Mutual information in Bayesian Network

145 Views Asked by At

I have problems interpreting the formula of Mutual Information (MI) as shown below. It was taken from this paper http://citeseerx.ist.psu.edu/viewdoc/download?doi=10.1.1.56.8930&rep=rep1&type=pdf enter image description here

In section 3.1, with the formula (3), I calculate MI of I(T,A), the case of single parent.

$\sum\ P_{Pr}(A)$ = 0.99 + 0.01 = 1

$\sum\ p(T|A)\ log \frac{p(T|A)}{P_{pr}(T)} $ = 0.05(log2(0.05/0.03)) + 0.95(log2(0.95/0.03)) + 0.01(log2(0.01/0.97)) + 0.99(log2(0.99/0.97)) = 4.7356

With $P_{pr}(T)$=(0.03 0.97), The correct answer of I(T,A) is 0.009, which a lot different of my calculation. So, I'm asking if anybody can provide me with a detail calculation?
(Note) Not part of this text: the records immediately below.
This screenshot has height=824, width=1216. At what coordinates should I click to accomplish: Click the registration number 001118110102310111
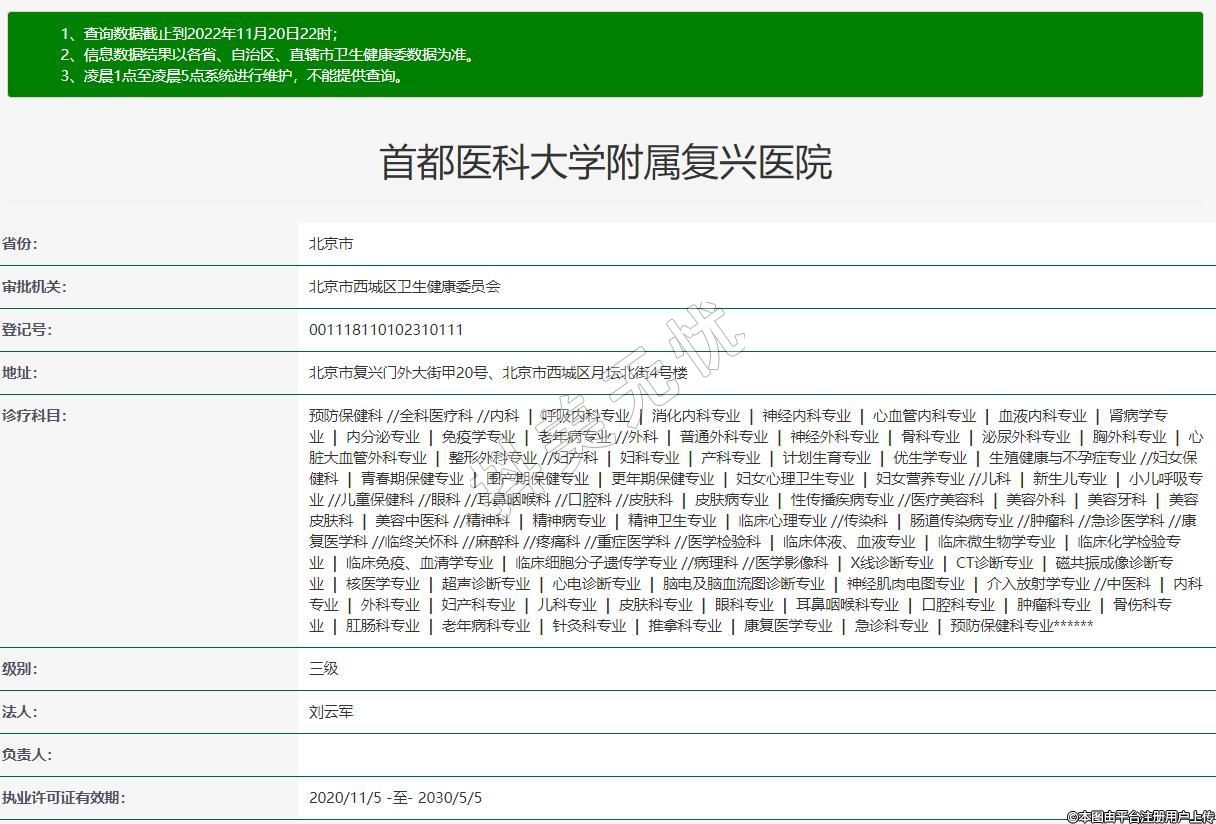(x=386, y=330)
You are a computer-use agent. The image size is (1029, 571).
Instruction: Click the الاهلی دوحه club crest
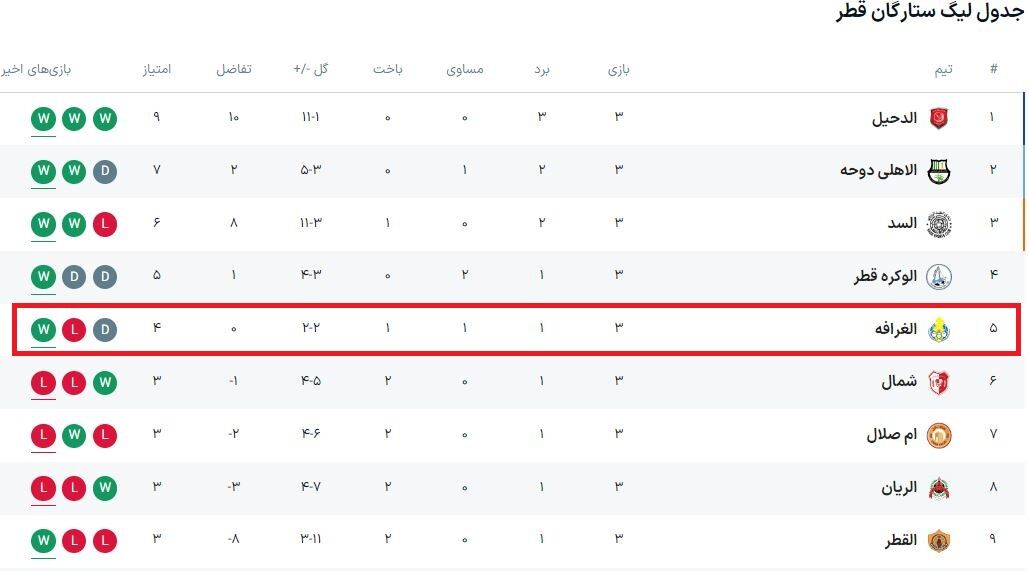(x=938, y=170)
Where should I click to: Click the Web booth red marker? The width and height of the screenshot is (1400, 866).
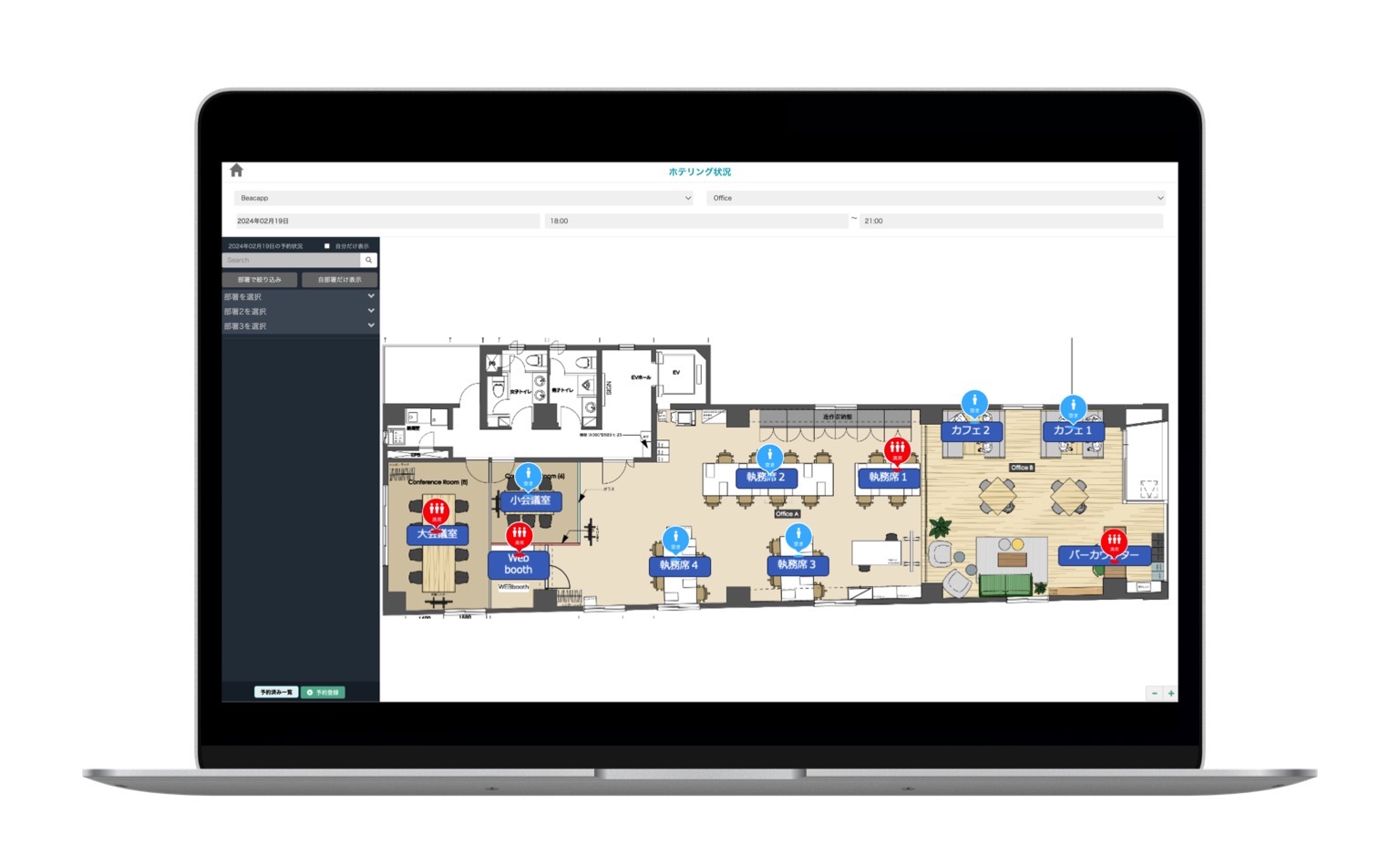(x=519, y=534)
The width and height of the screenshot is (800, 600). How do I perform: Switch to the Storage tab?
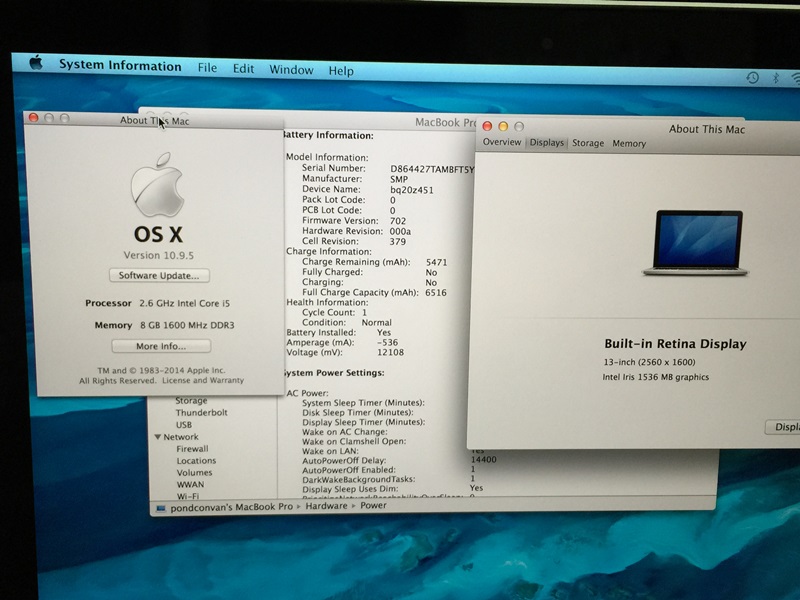(x=588, y=144)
My next step is to also do the same with the formula (4) in section 3.2, where I can calculate I(O,T). This is the case of multiple parents. According to the paper, the correct answer is 0.602, but no matter I calculated it, I couldn't get the answer.

Thank you very much and I highly appreciate your generous help.

2

There are 2 best solutions below

2
On

For the first part though, I'm getting 0.01 which is close but not exact. Here are the details:

If $T$ takes on values $t_1$ and $t_2$ (and $A$, $a_1$ and $a_2$)
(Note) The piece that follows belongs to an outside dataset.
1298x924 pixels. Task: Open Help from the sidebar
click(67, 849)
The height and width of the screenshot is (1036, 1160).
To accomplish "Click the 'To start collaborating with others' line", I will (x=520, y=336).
$$Pr(T=t_1) = Pr(T=t_1,A=a_1)+Pr(T=t_1,A=a_2) = Pr(T=t_1|A=a_1)Pr(A=a_1)+Pr(T=t_2|A=a_2)Pr(A=a_2)$$

Also, $\sum_{i}Pr(T=t_i|A=a_j) = 1$

Using the corresp. conditional probability matrix (i.e., $$Pr(T=t_1|A=a_1)=0.05, Pr(T=t_1|A=a_2) = 0.01, Pr(T=t_2|A=a_1) = 0.95, Pr(T=t_2|A=a_2) = 0.99$$), we get $Pr(A=a_1) = Pr(A=a_2)$ = 0.5.

Then using (3), we get 0.01.

0
On

Notice that the inner sum in $(3)$ depends on $i$! You can't just separately sum up the $P(A = a)$s and the second sum. This wouldn't even make sense, since the first sum is just always going to be $1$ (sum of probabilities).
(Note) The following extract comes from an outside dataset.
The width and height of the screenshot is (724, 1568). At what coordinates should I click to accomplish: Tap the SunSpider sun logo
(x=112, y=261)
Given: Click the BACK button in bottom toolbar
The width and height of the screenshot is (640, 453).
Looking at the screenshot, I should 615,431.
Seeing where this formula came from should help. I'll use the shorthands $p(x,y) = p(X = x, Y = y), p(y|x) = p(Y = y| X = x), p(x) = p(X = x)$ etc.

$$ I(X;Y) = \sum_{x,y} p(x,y) \log \frac{p(x,y)}{p(x) p(y)} \\ = \sum_{x,y} p(x) p(y|x) \log \frac{p(y|x)}{p(y)} \\ = \sum_x p(x) \left( \sum_y p(y|x) \log \frac{p(y|x)}{p(y)} \right),$$ where I've used Bayes' law to write $p(x,y) = p(x) p(y|x)$, and separated the double sum into an inner sum over only the $y$s, and an outer sum over the $x$s. Note again that this inner sum gives an $x$-dependent answer (call it $D_x$), and so the quantity is $ \sum_x p(x) D_x,$ and not $\left( \sum_x p(x)\right) \cdot \left( \sum_x D_x \right)$.